The federal government has put together a list of common reasons a company might deny long-term care insurance applications:

• You’re already using long-term care services
• You’re already in need of long-term care services or need help with Activities of Daily Living (ADL)
• You have AIDS or AIDS-Related Complex (ARC)
• You have Alzheimer’s Disease, dementia, or cognitive dysfunction
• You have a progressive neurological condition (e.g. multiple sclerosis, Parkinson’s Disease)
• You experienced a stroke in the past year or two, or you have a history of strokes
• You have metastatic cancer

Obviously, if you develop any of those conditions after purchasing long-term care insurance, your policy would cover the long-term care you required.

Even if you qualify, there are lot of questions you need to ask before purchasing a policy. Like I said, long-term care insurance isn’t right for everyone.

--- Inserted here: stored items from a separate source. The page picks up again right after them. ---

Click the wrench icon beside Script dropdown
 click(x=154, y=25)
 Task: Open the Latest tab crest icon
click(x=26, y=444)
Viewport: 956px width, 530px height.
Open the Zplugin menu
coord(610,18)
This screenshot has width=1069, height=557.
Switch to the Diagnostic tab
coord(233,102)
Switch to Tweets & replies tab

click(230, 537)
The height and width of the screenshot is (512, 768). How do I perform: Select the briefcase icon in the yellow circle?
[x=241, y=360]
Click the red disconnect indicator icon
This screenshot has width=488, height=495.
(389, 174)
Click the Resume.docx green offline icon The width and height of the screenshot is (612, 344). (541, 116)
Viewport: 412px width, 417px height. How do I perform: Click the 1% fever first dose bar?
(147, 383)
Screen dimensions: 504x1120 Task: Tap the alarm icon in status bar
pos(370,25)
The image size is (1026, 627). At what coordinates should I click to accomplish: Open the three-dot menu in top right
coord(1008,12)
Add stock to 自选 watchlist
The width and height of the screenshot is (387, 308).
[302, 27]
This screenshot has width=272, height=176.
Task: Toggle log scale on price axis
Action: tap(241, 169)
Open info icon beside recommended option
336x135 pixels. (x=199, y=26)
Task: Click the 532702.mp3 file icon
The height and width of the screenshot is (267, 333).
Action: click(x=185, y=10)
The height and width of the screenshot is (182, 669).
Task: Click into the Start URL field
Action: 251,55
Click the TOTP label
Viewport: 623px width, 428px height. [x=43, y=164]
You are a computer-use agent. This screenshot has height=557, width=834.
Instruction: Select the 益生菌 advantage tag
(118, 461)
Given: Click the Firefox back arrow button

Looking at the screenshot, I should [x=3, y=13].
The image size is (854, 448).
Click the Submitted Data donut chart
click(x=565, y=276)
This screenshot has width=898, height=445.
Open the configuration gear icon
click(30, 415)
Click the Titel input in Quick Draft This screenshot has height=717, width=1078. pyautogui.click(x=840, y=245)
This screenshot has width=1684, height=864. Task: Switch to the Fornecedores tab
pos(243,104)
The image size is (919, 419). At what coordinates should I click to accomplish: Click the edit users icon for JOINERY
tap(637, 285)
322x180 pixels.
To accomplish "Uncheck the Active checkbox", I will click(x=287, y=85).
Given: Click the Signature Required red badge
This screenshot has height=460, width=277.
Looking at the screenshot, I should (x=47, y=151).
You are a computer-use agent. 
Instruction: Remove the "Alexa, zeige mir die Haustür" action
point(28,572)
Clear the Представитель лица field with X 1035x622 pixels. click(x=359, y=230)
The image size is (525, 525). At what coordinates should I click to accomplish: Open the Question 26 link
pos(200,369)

1. Can you afford long-term care insurance? If you earn too little, you might qualify for Medi-Cal, which would cover your expenses 100%. On the other hand, if you’re independently wealthy, it might make better sense to self-insure. Otherwise – and this is really important – you need to make sure that you can afford the premiums not just today, but over your lifetime.
2. How much long-term care insurance should you buy? Unfortunately, some insurance providers strong-arm their clients into more coverage than they’re likely to need. But you don’t want to buy too little, either. You can usually decrease your amount of coverage later, though it’s usually difficult to increase it.
3. What kind of long-term care insurance policy do you need? Comprehensive policies are the standard, but deciding from all the available options can be overwhelming. Choosing a policy isn’t like buying a pair of socks – there aren’t any “one-size-fits-all” policies.

Get Help with Your Long-term Care Insurance Decision

Long-term care

If I can give you one final piece of advice here… don’t buy a long-term care insurance policy without consulting a trusted insurance professional.

Buying long-term care insurance is a lot different from buying auto insurance (obviously). If you don’t fully understand how the policies work, there’s a lot of potential for costly mistakes.

When consulting a professional, look for an independent provider. He or she will have the freedom to shop around and find you the best policy at the best price.

I would also recommend you choose a provider who specializes in retirement planning. You want to make sure a policy will fit with your financial goals.